Pull out the lines running from the start of the records through the line that contains "I will pos(62,443).", including both ends, and copy them without any change.

### Element and text position data
— BEGIN —

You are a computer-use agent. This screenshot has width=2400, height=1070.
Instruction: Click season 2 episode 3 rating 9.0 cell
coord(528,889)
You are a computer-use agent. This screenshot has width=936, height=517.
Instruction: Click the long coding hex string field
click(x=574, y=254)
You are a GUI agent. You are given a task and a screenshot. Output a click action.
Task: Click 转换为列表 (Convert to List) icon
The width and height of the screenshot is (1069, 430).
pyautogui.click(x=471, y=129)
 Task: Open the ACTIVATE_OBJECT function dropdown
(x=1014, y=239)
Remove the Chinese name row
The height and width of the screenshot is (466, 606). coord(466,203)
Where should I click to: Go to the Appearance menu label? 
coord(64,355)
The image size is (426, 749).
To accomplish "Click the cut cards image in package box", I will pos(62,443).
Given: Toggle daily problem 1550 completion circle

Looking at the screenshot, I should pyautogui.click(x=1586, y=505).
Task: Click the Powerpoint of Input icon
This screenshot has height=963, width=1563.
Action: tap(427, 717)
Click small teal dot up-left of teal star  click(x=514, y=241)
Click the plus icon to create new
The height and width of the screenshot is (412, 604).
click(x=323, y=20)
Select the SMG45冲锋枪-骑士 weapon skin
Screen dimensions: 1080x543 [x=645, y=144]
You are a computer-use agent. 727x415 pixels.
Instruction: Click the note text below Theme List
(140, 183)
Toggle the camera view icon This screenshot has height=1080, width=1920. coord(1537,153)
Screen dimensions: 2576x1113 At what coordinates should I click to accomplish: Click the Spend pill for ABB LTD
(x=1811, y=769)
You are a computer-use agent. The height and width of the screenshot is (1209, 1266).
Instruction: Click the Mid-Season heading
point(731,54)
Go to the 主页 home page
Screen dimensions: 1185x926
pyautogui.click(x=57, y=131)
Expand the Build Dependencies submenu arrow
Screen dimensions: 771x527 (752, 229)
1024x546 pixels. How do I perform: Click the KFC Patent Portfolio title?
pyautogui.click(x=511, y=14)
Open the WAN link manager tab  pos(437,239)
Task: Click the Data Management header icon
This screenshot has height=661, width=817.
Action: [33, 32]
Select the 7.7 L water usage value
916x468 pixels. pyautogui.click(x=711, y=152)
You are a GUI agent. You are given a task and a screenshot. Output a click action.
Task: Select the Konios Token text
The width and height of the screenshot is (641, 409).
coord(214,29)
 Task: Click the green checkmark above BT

— END —

### Written response
You are a computer-use agent. This screenshot has width=2400, height=1070.
Instruction: Click season 2 episode 3 rating 9.0 cell
coord(528,889)
You are a computer-use agent. This screenshot has width=936, height=517.
Instruction: Click the long coding hex string field
click(x=574, y=254)
You are a GUI agent. You are given a task and a screenshot. Output a click action.
Task: Click 转换为列表 (Convert to List) icon
The width and height of the screenshot is (1069, 430).
pyautogui.click(x=471, y=129)
 Task: Open the ACTIVATE_OBJECT function dropdown
(x=1014, y=239)
Remove the Chinese name row
The height and width of the screenshot is (466, 606). coord(466,203)
Where should I click to: Go to the Appearance menu label? 
coord(64,355)
The image size is (426, 749).
To accomplish "Click the cut cards image in package box", I will pos(62,443).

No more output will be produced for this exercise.